The purpose of having Tam testify was to demonstrate that hatred was the driving force behind those who campaigned for Proposition 8. Not surprisingly, attorneys defending Proposition 8 sought to block Tam’s testimony and tried to show, on cross-examination, that Tam campaigned for Proposition 8 on his own with little or no direction from the official Protect Marriage group or its paid consultants.
When confronted by plaintiffs’ attorney David Boies with various e-mails, web pages, and campaign fliers that included statements linking Tam to Protect Marriage and its consultants, Tam often said he could not remember the connections to Protect Marriage or that the evidence was not what it seemed to be.
For instance, Boies showed Tam an email that was sent to Tam by a staffer at California Family Council, an affiliate of Protect Marriage. The email addressed Tam as part of the Protect Marriage leadership. Tam brushed off that reference as a political nicety. When Boies confronted him with fliers that advertised rallies he organized that included speakers from Protect Marriage and other groups, Tam said his only involvement was inviting Protect Marriage’s executive director Ron Prentice to speak, and that he couldn’t remember who invited the other speakers.
Tam attributed nearly all his negative information concerning homosexuality to ”the internet”—a response that he repeated often enough that the courtroom began to laugh each time he said it. And when Boies asked him whether he had anything to do with remarks claiming a link between homosexuality and bestiality –remarks that appeared on a website Tam was associated with – Tam said he was only the secretary of the organization that ran the website and that his colleagues ignored his objections to the statement.
Near the end of the day, Tam described himself as feeling like a ”naughty boy being put in front of the classroom and being laughed at,” but he said little else to elicit any sympathy.
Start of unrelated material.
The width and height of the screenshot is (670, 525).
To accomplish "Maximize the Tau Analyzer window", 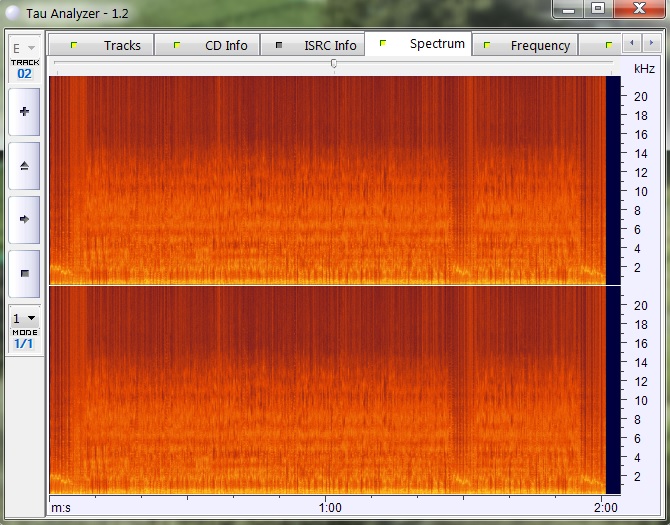I will click(x=598, y=9).
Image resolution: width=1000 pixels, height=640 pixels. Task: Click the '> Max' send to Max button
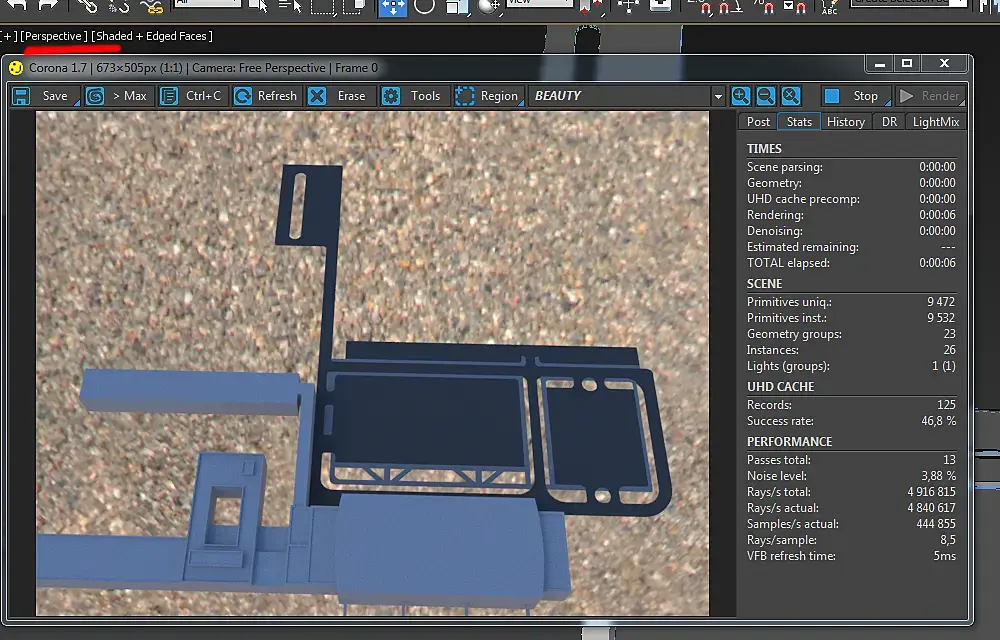pyautogui.click(x=118, y=96)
His claims not to know the answers to some questions and not to remember the answers to others strained the boundaries of believability at times. Initially, he claimed not to know whether Focus on the Family and the Family Research Council were part of the Protect Marriage coalition, along with his group. When Boies noted that he got a lot of emails from the groups, he responded that he gets a lot of emails and doesn’t read them all. Then, just a few minutes later, Boies asked him to look at a list of groups that were part of the Protect Marriage coalition and identify the ones he knew to be part of the coalition. Among the groups he read off were Focus on the Family and the Family Research Council.
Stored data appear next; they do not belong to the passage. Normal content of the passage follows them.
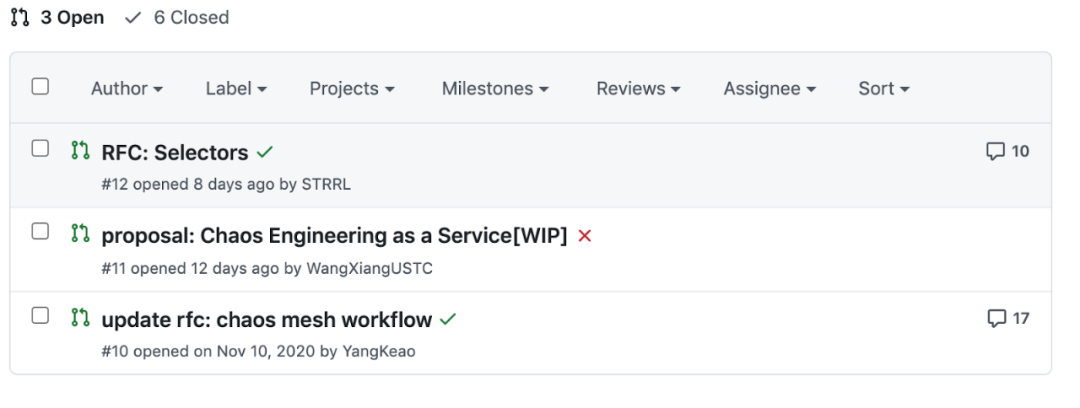Click the green check on chaos mesh workflow
The height and width of the screenshot is (408, 1080).
point(448,320)
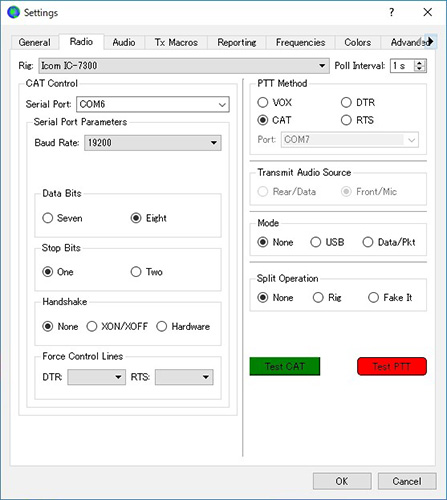The height and width of the screenshot is (500, 447).
Task: Open the Frequencies tab
Action: pos(300,42)
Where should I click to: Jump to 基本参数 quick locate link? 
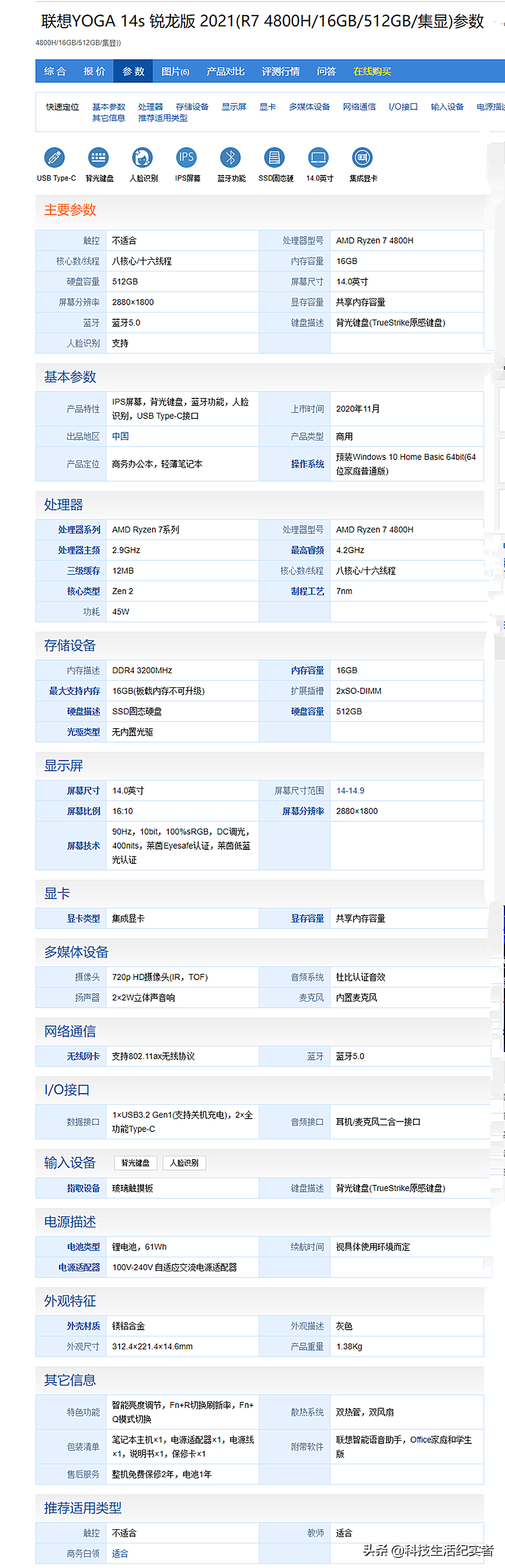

Tam also acknowledged being told by Protect Marriage officials to participate in certain debates on behalf of Proposition 8, and an email he wrote to his own TFC group’s members stated that he was ”still waiting for Protect Marriage for instructions on when to start signature collection” to get the measure on the ballot.
Except for a brief cross-examination to try and paint some distance between Tam and the Protect Marriage campaign, defense attorneys spent little time with Tam. But earlier in the day, U.S. District Court Judge Vaughn Walker had to urge defense attorney David Thompson several times to move along on another of the defense’s inordinately long cross-examinations — this one of political science expert Gary Segura began on Wednesday and finished just before the lunch break on Thursday.
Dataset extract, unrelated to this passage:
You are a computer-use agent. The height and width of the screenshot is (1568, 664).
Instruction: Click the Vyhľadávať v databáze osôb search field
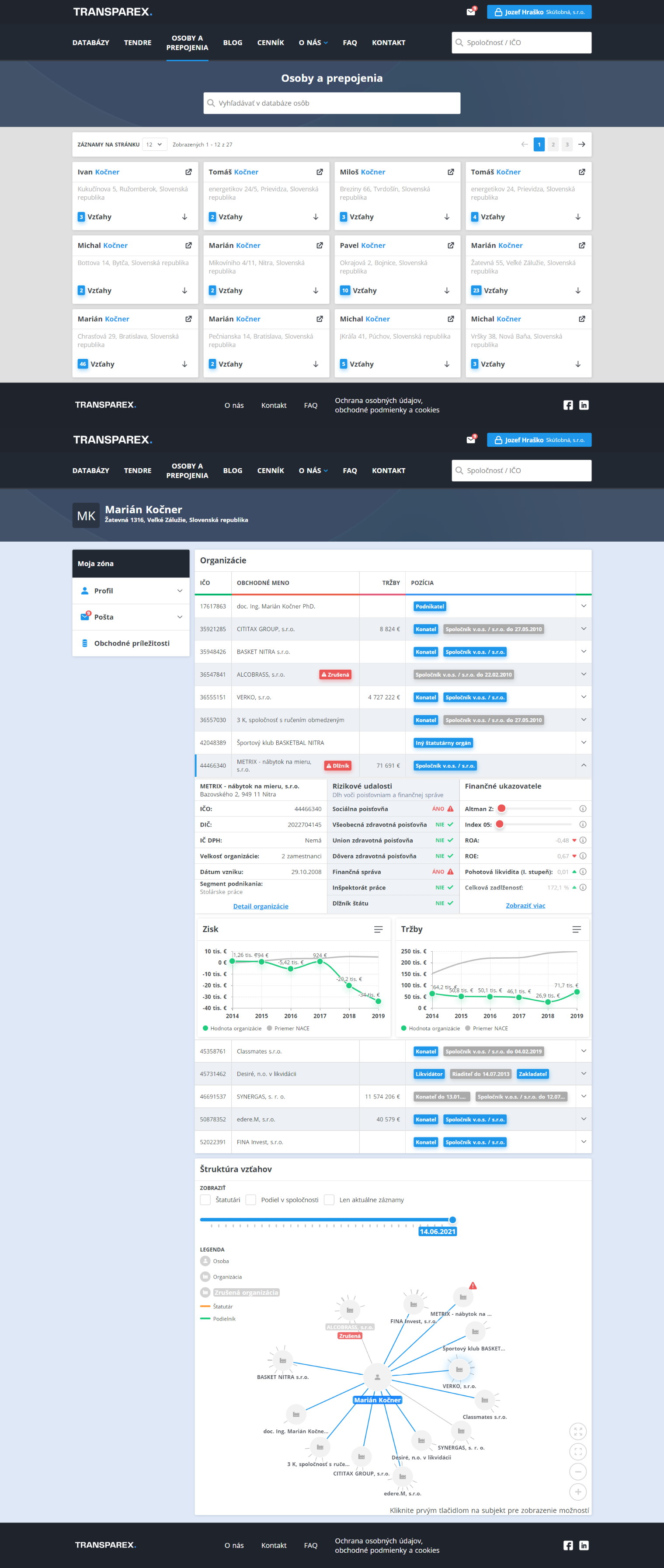pos(332,104)
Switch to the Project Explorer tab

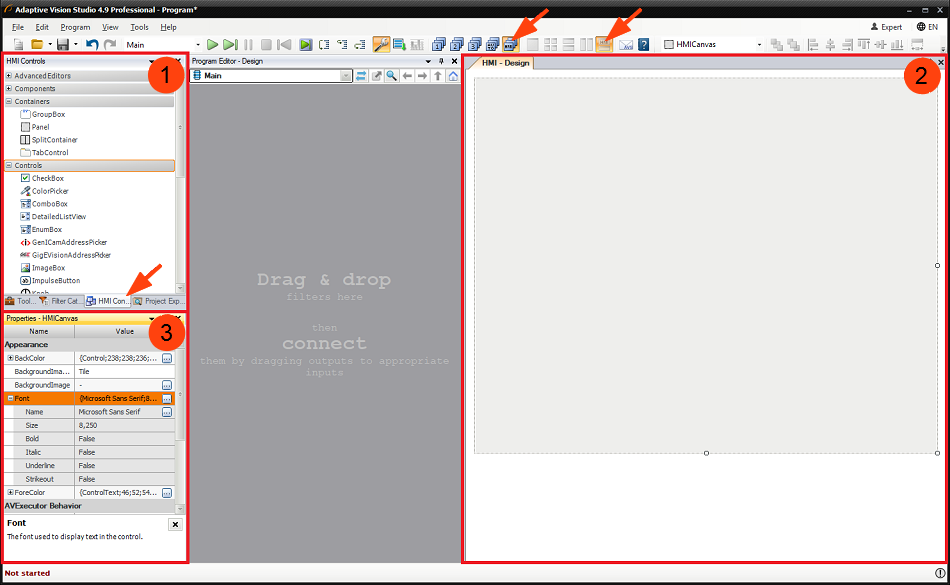(x=160, y=301)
While Thompson is clearly an experienced and able lawyer, his tactics are also clearly recognizable to the plaintiffs’ expert witnesses. Thompson, for instance, would get Segura to read only one sentence of a paragraph in a document –a paragraph that said something that appeared to suggest that the gay community is a powerful political force. But in answering the question, Segura, as did other experts, found a way of incorporating the context surrounding that sentence –context that often contradicted Thompson’s point. When Thompson tried to force Segura into a yes or no response or to restrict his full response, plaintiffs’ attorney Ted Boutrous, on re-direct, enabled Segura to answer.
This may not be as dramatic as courtroom television dramas, but it is often a riveting legal battle and one with important significance, depending in large part on how much Judge Walker already knows or doesn’t know about the context of civil rights political battles. During an important exchange Thursday morning, Walker appeared to demonstrate that he knows quite a bit.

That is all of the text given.